Saved data entries
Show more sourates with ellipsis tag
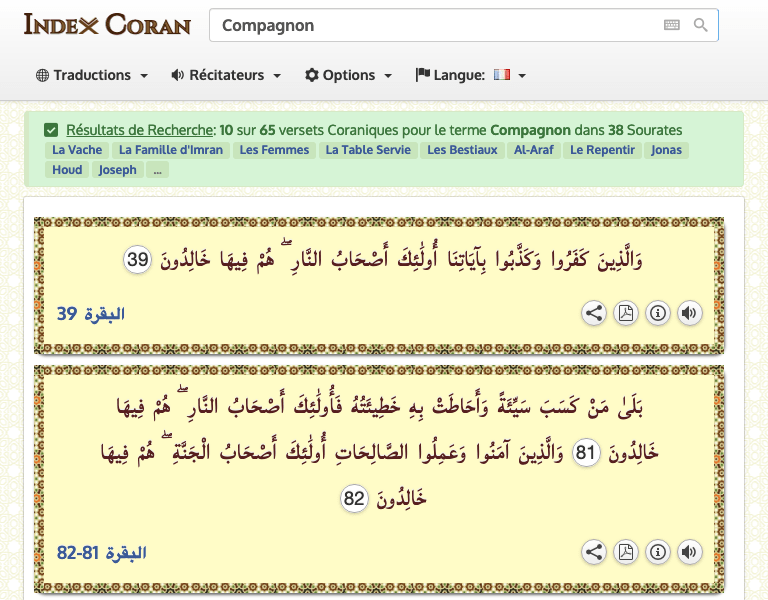tap(157, 170)
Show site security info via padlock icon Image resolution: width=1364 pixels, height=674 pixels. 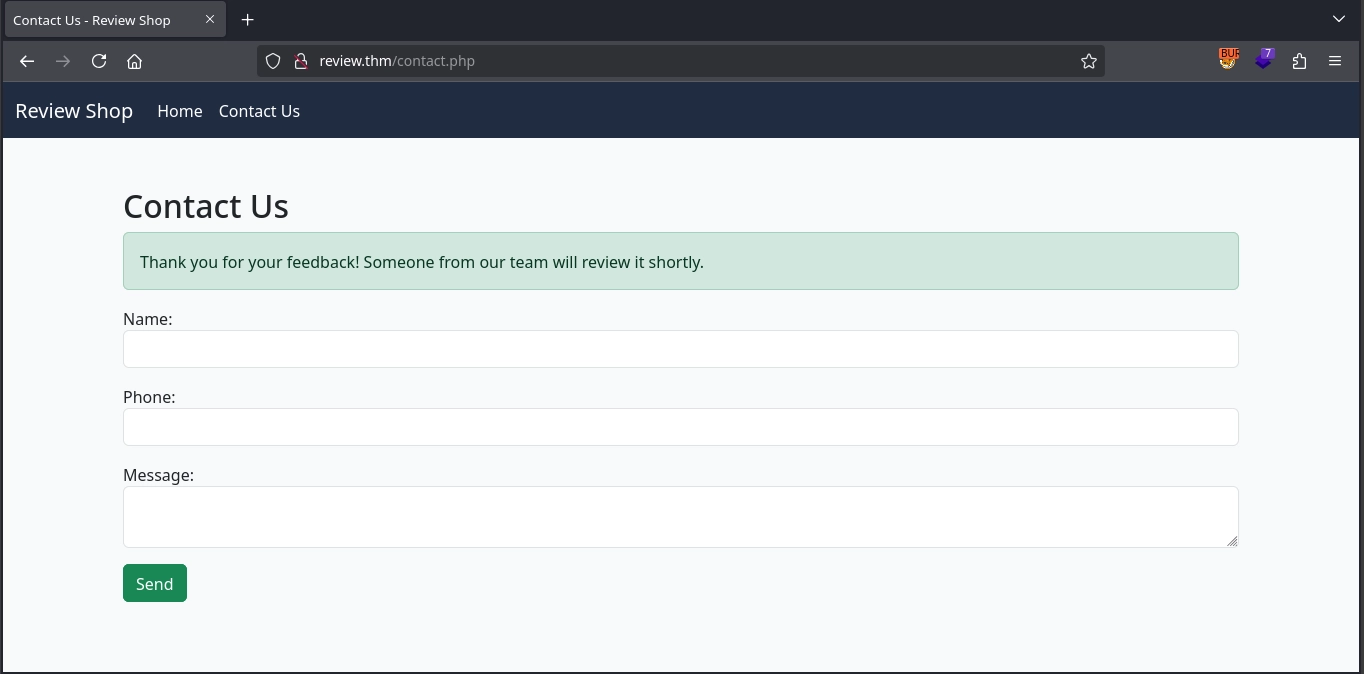coord(300,61)
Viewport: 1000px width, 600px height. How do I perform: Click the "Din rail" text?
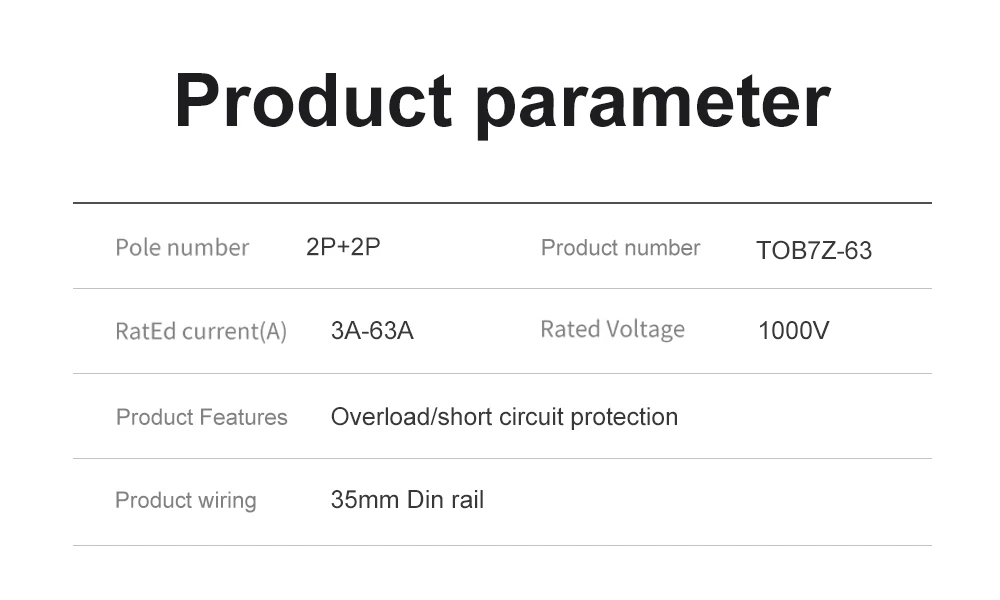(x=445, y=500)
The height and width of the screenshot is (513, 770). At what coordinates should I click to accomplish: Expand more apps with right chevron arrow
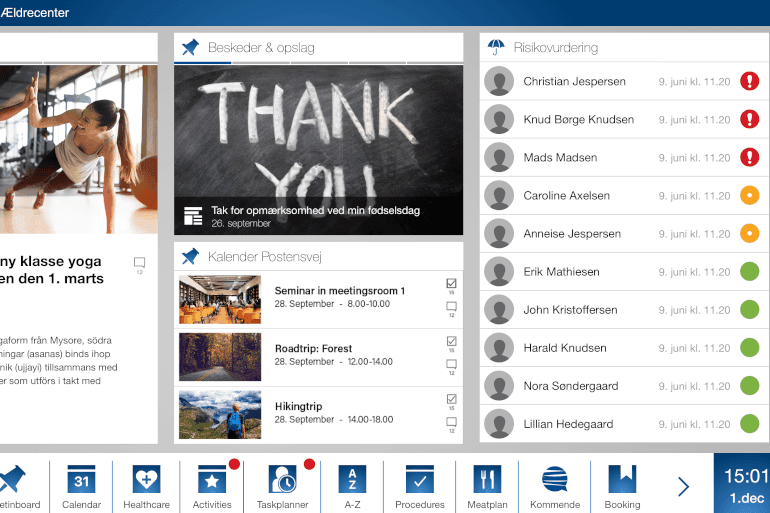point(683,486)
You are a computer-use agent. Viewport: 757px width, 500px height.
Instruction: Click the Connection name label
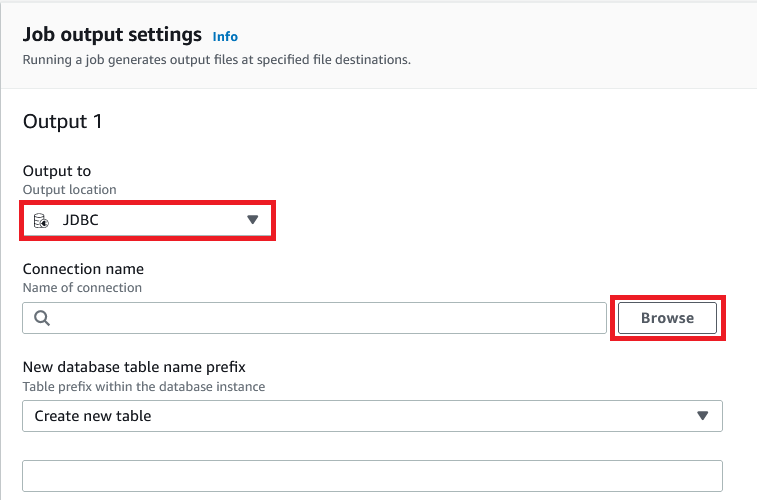coord(83,269)
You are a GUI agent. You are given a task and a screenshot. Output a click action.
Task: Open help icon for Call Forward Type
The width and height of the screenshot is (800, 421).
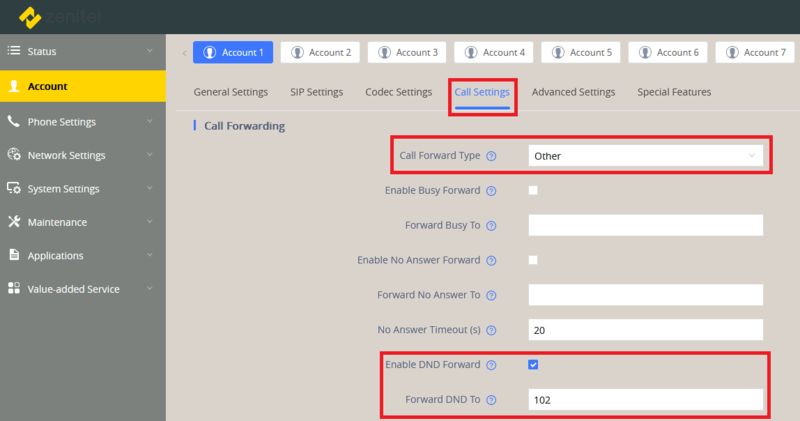491,156
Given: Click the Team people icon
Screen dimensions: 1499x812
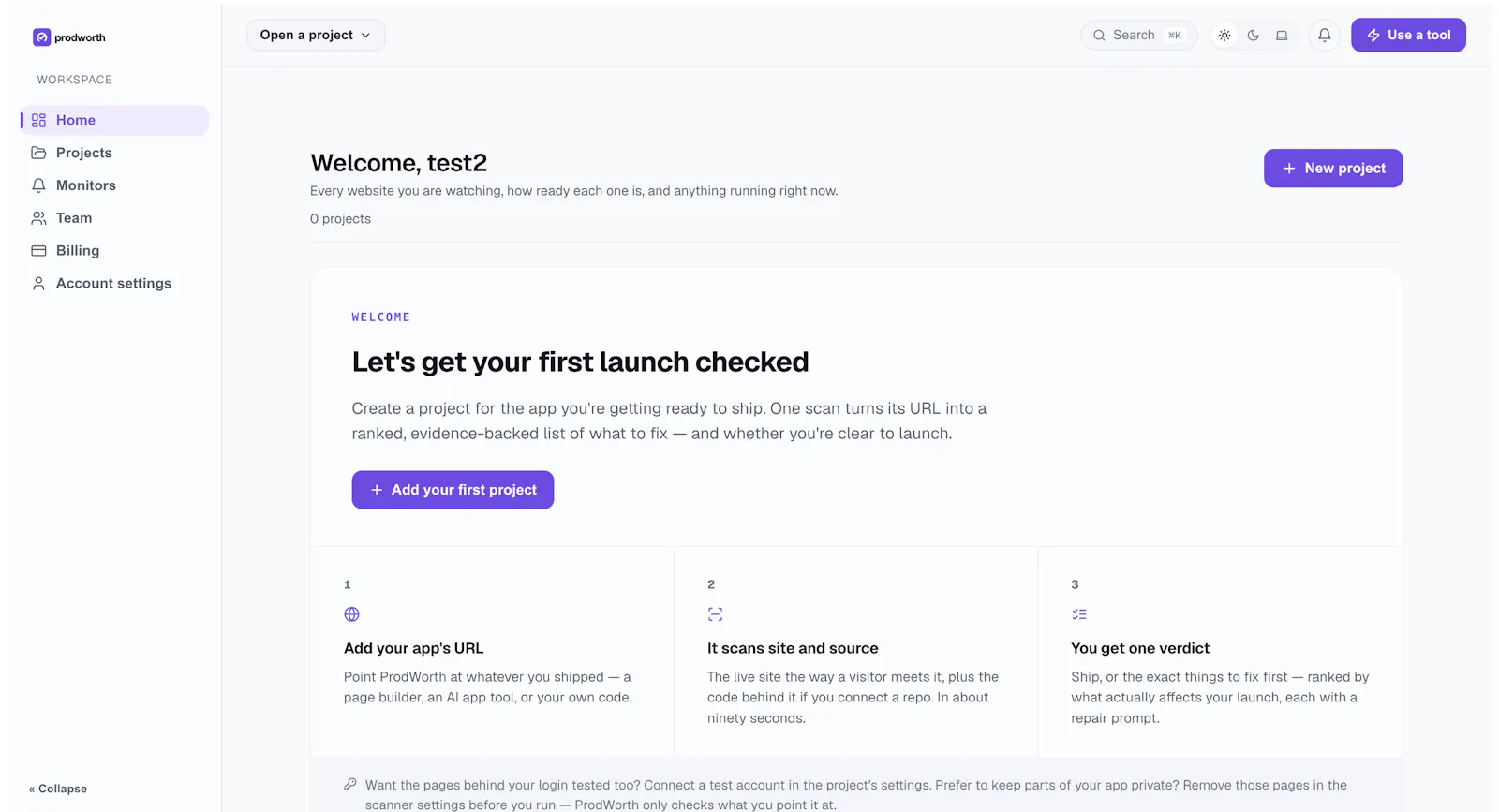Looking at the screenshot, I should [x=38, y=218].
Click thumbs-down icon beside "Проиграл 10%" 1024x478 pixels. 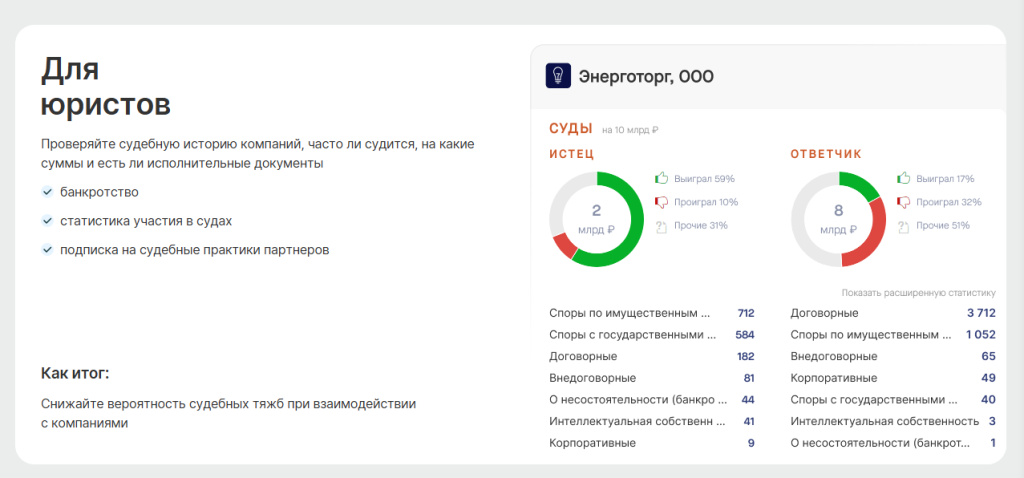tap(661, 202)
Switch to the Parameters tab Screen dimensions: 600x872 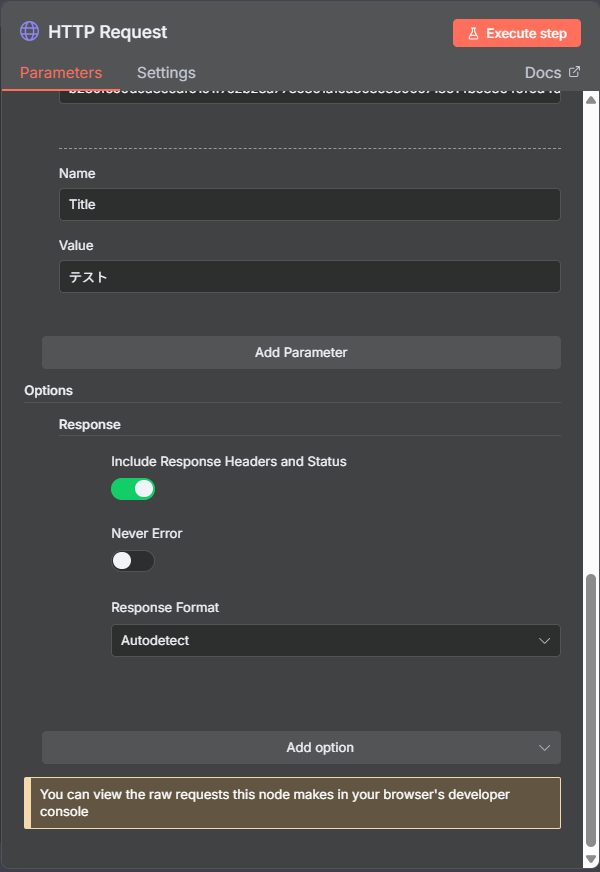61,73
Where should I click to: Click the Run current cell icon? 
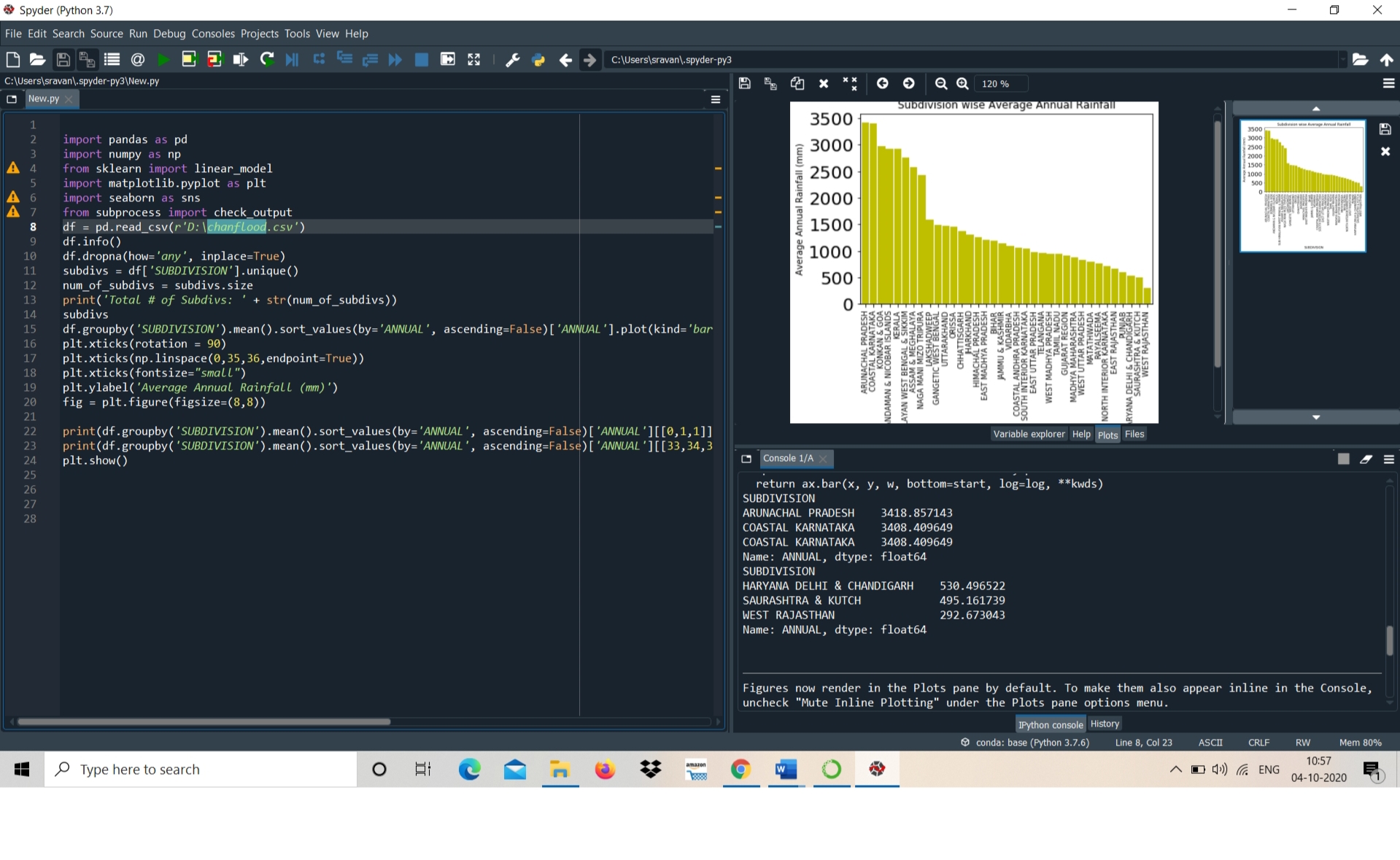tap(189, 60)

*THE TASK*
An exact copy of the lines from the one with "Where should I" through the end of the records: produce that and nothing more, leaving out the pictures.

*EXERCISE OUTPUT*
Where should I click to: Click the Run current cell icon? 
tap(189, 60)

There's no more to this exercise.